A Mighty Heart is presented in its original aspect ratio of 2.35:1. The 1080p image is a mixed bag. It’s achieved through an AVC/MPEG-4 codec. The film purposely provides us with a documentary style, which is evident not only in the approach but most definitely in the look. It’s not the kind of thing that makes you look at a hi-def image and go, wow. Honestly, it’s not intended to, and the DVD looks nearly as good. The print looks a bit grainy even though it was shot on HD camera equipment. That documentary style owes a lot to the look of the film. I think it was a good choice, and even though it degraded the picture quality, you begin to not notice after a while. Colors are usually good, but there aren’t any bright colors provided for anywhere in the film. There is a gritty nature that tends to create mostly earth tone hues. Still, these colors are realistic, and flesh tones are quite good. Black levels are fair and provide enough shadow detail to not distract.

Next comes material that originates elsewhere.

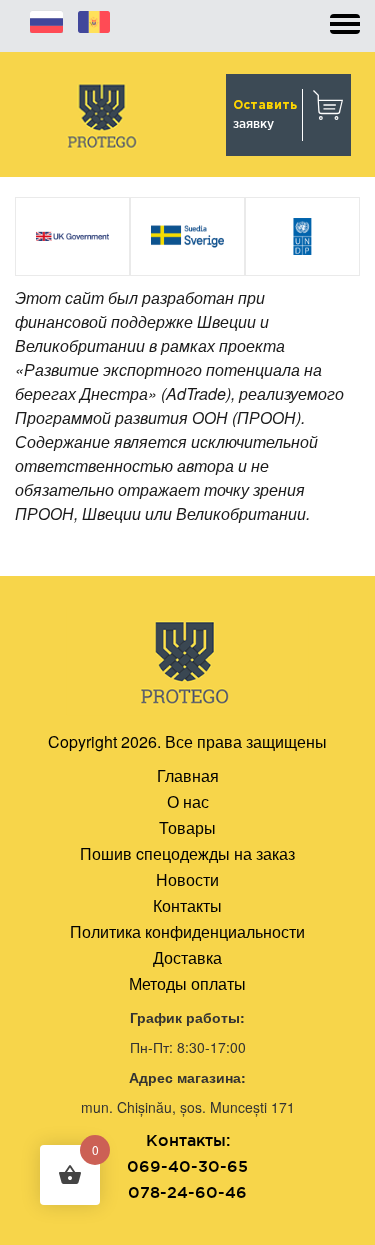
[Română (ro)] (94, 19)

The Dolby TrueHD 5.1 track provides only the minimum of range. Again, the film is mostly in close quarters, so any aggressive or wide use of surrounds would take away from the intent. You can hear the dialog most of the time. There is a lot of Arabic spoken, and unfortunately I did not discover until halfway through that the disc does not default to the subtitles during these scenes. There’s little music, so there really isn’t a quality issue there. You will be presented with a very live feel. I don’t believe there was much ADR work done, so things can get lost.

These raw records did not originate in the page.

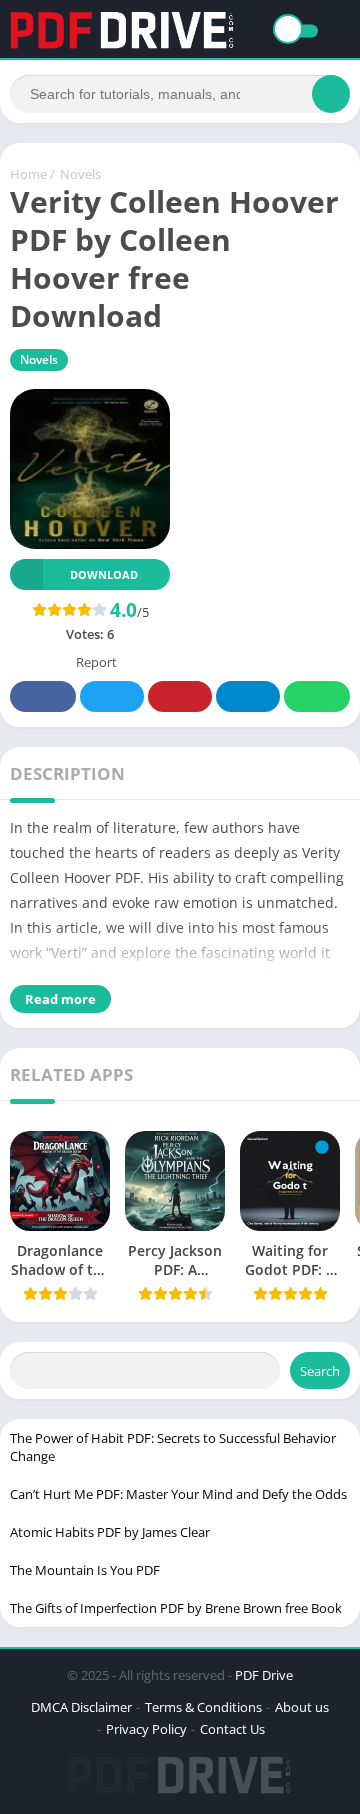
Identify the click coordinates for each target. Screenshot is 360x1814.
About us (302, 1707)
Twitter (112, 696)
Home (28, 174)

The extras are in standard definition and are exactly as they appear on the DVD release.
Optional PSA Intro: You have the option of viewing a 2 minute Public Service Announcement for the Committee To Protect Journalists The piece features committee chair Christiane Amanpour and talks about Daniel Pearl and the Daniel Pearl Foundation.
A Journey Of Passion: The Making Of A Mighty Heart: When you attempt a film on something so recent and emotionally charged, you need to be very careful how you proceed. You get the feel here that everyone involved was acutely aware of that need. They went out of their way to get to know the real characters and discover who Pearl was through his own writing. There are probably too many film clips here, but you will get a lot out of these 30 minutes.

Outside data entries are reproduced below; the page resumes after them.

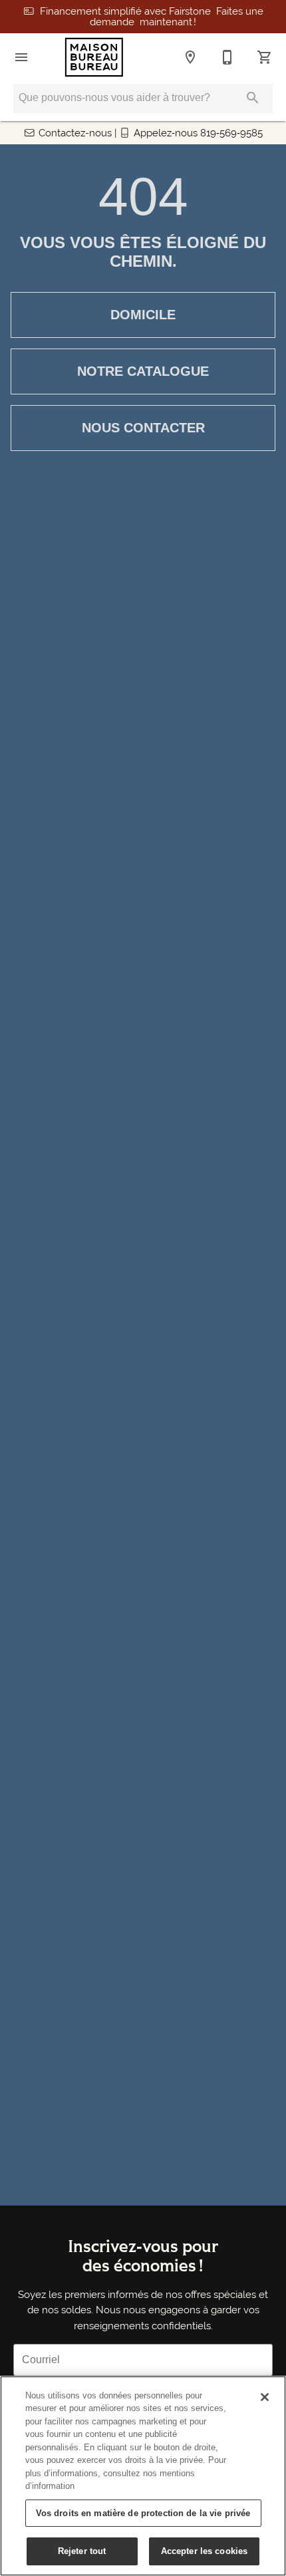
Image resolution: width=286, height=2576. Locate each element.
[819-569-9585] (227, 57)
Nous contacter (143, 427)
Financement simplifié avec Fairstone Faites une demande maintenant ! (151, 16)
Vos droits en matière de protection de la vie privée (143, 2513)
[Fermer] (264, 2397)
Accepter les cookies (204, 2551)
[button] (21, 57)
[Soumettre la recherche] (252, 98)
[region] (143, 2476)
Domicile (143, 314)
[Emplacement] (190, 57)
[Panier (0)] (265, 57)
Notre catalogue (143, 371)
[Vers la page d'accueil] (94, 57)
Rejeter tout (82, 2551)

Committee To Protect Journalists: This is an 8 minute piece about the organization and how they have built awareness of the plights of journalists all over the world. A little too much “journalists are pretty much the most important people in the world” stuff for me, but it is interesting.
This is not the kind of film that benefits extremely much from the high definition treatment. It was never intended to be a spectacular image. There is a mood and atmosphere here that was carefully planned and executed. The performers lived in these tight quarters using a lot of improv and actual living experiences to provide the realistic setting. If you have this on DVD, I really can’t recommend you upgrade. There is really only one purpose to this film. A Mighty Heart serves us and Daniel Pearl by showing the terrorists for who they are. “Their aim is to purify Islam through violence.”